Pracownik francuskiego konsulatu w Jerozolimie przemycał broń dla palestyńskich terrorystów

2019-04-08 16:13 (AFP,Media/PAP) Izrael/ 7 lat więzienia dla Francuza za przemyt broni

Izraelski sąd skazał w poniedziałek na siedem lat pozbawienia wolności obywatela Francji Romaina Francka, byłego pracownika francuskiego konsulatu generalnego w Jerozolimie. Uznano go za winnego przemytu broni między terytoriami palestyńskimi.

Jednocześnie skazany musi zapłacić grzywnę w wysokości 30 tys. szekli (7,4 tys. euro).

Francka aresztowano w lutym 2018 roku; był wówczas zatrudniony w konsulacie jako kierowca.

Zdaniem sądu skazany “cynicznie nadużywał” swojej pozycji, gdy samochodem służbowym przewiózł w sumie 70 pistoletów i dwa karabiny automatyczne przez terytorium Izraela między Strefą Gazy a Zachodnim Brzegiem Jordanu.

Według portalu Times of Israel 24-letni Franck wykazał skruchę i podkreślił, że jego motywacją były pieniądze, a nie chęć działania na rzecz palestyńskich grup terrorystycznych.

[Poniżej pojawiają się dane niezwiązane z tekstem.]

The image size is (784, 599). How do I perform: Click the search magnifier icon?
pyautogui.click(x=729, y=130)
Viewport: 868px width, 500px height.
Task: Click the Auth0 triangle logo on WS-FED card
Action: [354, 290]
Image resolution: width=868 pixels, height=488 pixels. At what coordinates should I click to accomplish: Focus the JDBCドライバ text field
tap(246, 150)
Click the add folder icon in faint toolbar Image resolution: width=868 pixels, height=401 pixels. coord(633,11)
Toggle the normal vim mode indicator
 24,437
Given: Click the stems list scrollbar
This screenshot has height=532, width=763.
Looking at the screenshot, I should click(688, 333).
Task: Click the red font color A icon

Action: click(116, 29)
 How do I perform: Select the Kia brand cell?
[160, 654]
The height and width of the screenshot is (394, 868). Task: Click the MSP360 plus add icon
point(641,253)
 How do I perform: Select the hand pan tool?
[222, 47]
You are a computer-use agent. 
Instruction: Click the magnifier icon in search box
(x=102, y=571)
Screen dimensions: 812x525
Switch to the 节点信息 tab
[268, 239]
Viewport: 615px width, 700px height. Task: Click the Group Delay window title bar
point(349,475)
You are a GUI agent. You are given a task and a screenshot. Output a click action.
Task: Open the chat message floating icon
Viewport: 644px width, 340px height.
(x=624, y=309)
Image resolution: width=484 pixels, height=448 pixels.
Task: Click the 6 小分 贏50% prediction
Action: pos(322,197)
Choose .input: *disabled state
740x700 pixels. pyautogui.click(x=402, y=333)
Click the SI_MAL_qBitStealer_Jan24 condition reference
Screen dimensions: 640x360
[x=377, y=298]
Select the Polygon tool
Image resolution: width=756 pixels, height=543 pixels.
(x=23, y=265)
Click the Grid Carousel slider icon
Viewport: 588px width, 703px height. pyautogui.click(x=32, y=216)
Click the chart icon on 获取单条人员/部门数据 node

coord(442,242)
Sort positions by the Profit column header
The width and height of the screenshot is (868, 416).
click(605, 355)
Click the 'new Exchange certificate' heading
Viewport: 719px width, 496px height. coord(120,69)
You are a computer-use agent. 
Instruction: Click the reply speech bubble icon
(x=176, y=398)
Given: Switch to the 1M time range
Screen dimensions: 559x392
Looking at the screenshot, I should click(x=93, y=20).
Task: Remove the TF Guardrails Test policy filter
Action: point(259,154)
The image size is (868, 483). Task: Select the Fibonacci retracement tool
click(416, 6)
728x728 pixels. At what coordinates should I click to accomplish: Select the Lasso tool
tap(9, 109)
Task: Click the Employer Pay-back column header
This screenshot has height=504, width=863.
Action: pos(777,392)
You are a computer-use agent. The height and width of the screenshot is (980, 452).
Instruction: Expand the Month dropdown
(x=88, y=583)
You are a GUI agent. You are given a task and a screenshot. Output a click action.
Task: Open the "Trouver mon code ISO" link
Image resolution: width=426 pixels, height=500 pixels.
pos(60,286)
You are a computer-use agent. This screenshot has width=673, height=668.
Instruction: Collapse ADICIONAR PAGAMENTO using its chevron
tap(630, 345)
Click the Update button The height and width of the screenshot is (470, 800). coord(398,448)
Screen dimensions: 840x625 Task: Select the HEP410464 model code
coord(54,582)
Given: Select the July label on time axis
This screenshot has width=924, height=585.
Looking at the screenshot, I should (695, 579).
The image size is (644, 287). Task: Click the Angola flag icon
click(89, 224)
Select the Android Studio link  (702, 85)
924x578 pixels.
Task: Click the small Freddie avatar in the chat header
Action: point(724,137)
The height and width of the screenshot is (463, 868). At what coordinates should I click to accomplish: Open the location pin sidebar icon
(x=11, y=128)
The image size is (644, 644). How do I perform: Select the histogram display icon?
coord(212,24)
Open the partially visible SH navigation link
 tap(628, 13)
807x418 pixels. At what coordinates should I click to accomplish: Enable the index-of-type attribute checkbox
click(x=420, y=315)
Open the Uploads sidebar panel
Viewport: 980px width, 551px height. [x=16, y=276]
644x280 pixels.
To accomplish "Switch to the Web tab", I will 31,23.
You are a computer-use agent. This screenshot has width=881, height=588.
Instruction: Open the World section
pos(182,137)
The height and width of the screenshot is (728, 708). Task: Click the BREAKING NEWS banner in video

Zdaniem izraelskich urzędników mężczyzna działał na własną rękę, bez wiedzy konsulatu; w ocenie Times of Israel, sprawa nie miała wpływu na francusko-izraelskie relacje dyplomatyczne. (PAP)

Romain Franck

Jakie to niezbadane pokłady głupoty tkwią w człowieku. To stwierdzenie zakłada to, że pan Franck nie sympatyzował z palestyńskimi bandziorami. W tak niezwykłą i niespotykaną głupotę nie wierzę niestety.

Moim zdaniem ten facet przemycał broń dla terrorystów z zamiłowania do palestyńskiego dżihadu, czy jak to mówią Palestyńczycy, intifady i z nienawiści do Żydów. To moim zdaniem wychowanek pokolenia antyżydów, co to w z faktu życia Żydów na świecie wywodzą przyczynę zła całego świata.

To oczywiście moje zdanie, bo jak widać z depeszy PAP, nie udowodniono mu tego miłowania palestyńskich terrorystów.